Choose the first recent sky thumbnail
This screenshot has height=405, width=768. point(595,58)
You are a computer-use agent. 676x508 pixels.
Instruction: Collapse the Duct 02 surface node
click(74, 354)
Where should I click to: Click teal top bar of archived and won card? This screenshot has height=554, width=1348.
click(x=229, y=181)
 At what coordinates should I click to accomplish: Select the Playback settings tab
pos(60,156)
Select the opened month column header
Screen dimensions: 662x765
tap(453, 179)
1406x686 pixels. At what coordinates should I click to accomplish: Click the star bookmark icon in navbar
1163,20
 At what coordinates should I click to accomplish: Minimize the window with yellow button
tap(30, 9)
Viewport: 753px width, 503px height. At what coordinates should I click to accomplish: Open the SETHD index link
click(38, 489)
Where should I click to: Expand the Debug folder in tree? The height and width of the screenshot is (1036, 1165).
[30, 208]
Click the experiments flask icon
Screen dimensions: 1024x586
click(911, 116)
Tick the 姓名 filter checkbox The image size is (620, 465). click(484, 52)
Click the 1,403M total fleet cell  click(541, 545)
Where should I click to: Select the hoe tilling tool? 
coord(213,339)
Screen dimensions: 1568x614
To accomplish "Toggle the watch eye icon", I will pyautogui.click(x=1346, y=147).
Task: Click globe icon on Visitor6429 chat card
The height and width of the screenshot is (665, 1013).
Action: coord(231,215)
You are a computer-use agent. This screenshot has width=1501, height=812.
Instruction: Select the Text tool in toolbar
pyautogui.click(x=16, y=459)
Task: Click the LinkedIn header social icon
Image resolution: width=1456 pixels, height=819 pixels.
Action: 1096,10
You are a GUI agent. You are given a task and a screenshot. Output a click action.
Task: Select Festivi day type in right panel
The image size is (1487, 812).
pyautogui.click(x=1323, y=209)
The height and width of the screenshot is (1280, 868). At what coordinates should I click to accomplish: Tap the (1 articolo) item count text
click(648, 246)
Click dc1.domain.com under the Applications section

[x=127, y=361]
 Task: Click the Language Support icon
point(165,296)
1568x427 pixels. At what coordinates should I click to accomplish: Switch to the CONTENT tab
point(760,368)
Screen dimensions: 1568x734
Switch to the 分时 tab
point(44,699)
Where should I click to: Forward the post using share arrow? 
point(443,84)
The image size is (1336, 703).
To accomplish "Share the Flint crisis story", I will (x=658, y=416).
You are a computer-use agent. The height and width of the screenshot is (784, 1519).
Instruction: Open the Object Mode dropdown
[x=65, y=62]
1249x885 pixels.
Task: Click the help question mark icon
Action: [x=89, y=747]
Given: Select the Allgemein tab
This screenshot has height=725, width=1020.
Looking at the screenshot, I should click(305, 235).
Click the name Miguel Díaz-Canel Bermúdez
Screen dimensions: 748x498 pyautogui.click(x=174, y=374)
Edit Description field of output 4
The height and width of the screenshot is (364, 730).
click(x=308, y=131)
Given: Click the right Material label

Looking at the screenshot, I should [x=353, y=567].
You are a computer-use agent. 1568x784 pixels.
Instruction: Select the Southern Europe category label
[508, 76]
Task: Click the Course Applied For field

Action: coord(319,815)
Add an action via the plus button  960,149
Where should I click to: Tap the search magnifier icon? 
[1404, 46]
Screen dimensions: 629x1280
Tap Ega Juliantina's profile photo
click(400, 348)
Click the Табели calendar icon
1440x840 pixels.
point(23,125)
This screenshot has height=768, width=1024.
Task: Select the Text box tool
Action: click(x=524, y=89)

=-=-=

* _Task statement_: Word for word, quote all of the data above.

* _Task output_:
Choose the first recent sky thumbnail
This screenshot has height=405, width=768. point(595,58)
You are a computer-use agent. 676x508 pixels.
Instruction: Collapse the Duct 02 surface node
click(74, 354)
Where should I click to: Click teal top bar of archived and won card? This screenshot has height=554, width=1348.
click(x=229, y=181)
 At what coordinates should I click to accomplish: Select the Playback settings tab
pos(60,156)
Select the opened month column header
Screen dimensions: 662x765
tap(453, 179)
1406x686 pixels. At what coordinates should I click to accomplish: Click the star bookmark icon in navbar
1163,20
 At what coordinates should I click to accomplish: Minimize the window with yellow button
tap(30, 9)
Viewport: 753px width, 503px height. At what coordinates should I click to accomplish: Open the SETHD index link
click(38, 489)
Where should I click to: Expand the Debug folder in tree? The height and width of the screenshot is (1036, 1165).
[30, 208]
Click the experiments flask icon
Screen dimensions: 1024x586
click(911, 116)
Tick the 姓名 filter checkbox The image size is (620, 465). click(484, 52)
Click the 1,403M total fleet cell  click(541, 545)
Where should I click to: Select the hoe tilling tool? 
coord(213,339)
Screen dimensions: 1568x614
To accomplish "Toggle the watch eye icon", I will pyautogui.click(x=1346, y=147).
Task: Click globe icon on Visitor6429 chat card
The height and width of the screenshot is (665, 1013).
Action: coord(231,215)
You are a computer-use agent. This screenshot has width=1501, height=812.
Instruction: Select the Text tool in toolbar
pyautogui.click(x=16, y=459)
Task: Click the LinkedIn header social icon
Image resolution: width=1456 pixels, height=819 pixels.
Action: 1096,10
You are a GUI agent. You are given a task and a screenshot. Output a click action.
Task: Select Festivi day type in right panel
The image size is (1487, 812).
pyautogui.click(x=1323, y=209)
The height and width of the screenshot is (1280, 868). At what coordinates should I click to accomplish: Tap the (1 articolo) item count text
click(648, 246)
Click dc1.domain.com under the Applications section

[x=127, y=361]
 Task: Click the Language Support icon
point(165,296)
1568x427 pixels. At what coordinates should I click to accomplish: Switch to the CONTENT tab
point(760,368)
Screen dimensions: 1568x734
Switch to the 分时 tab
point(44,699)
Where should I click to: Forward the post using share arrow? 
point(443,84)
The image size is (1336, 703).
To accomplish "Share the Flint crisis story", I will (x=658, y=416).
You are a computer-use agent. The height and width of the screenshot is (784, 1519).
Instruction: Open the Object Mode dropdown
[x=65, y=62]
1249x885 pixels.
Task: Click the help question mark icon
Action: [x=89, y=747]
Given: Select the Allgemein tab
This screenshot has height=725, width=1020.
Looking at the screenshot, I should click(305, 235).
Click the name Miguel Díaz-Canel Bermúdez
Screen dimensions: 748x498 pyautogui.click(x=174, y=374)
Edit Description field of output 4
The height and width of the screenshot is (364, 730).
click(x=308, y=131)
Given: Click the right Material label

Looking at the screenshot, I should [x=353, y=567].
You are a computer-use agent. 1568x784 pixels.
Instruction: Select the Southern Europe category label
[508, 76]
Task: Click the Course Applied For field

Action: coord(319,815)
Add an action via the plus button  960,149
Where should I click to: Tap the search magnifier icon? 
[1404, 46]
Screen dimensions: 629x1280
Tap Ega Juliantina's profile photo
click(400, 348)
Click the Табели calendar icon
1440x840 pixels.
point(23,125)
This screenshot has height=768, width=1024.
Task: Select the Text box tool
Action: click(x=524, y=89)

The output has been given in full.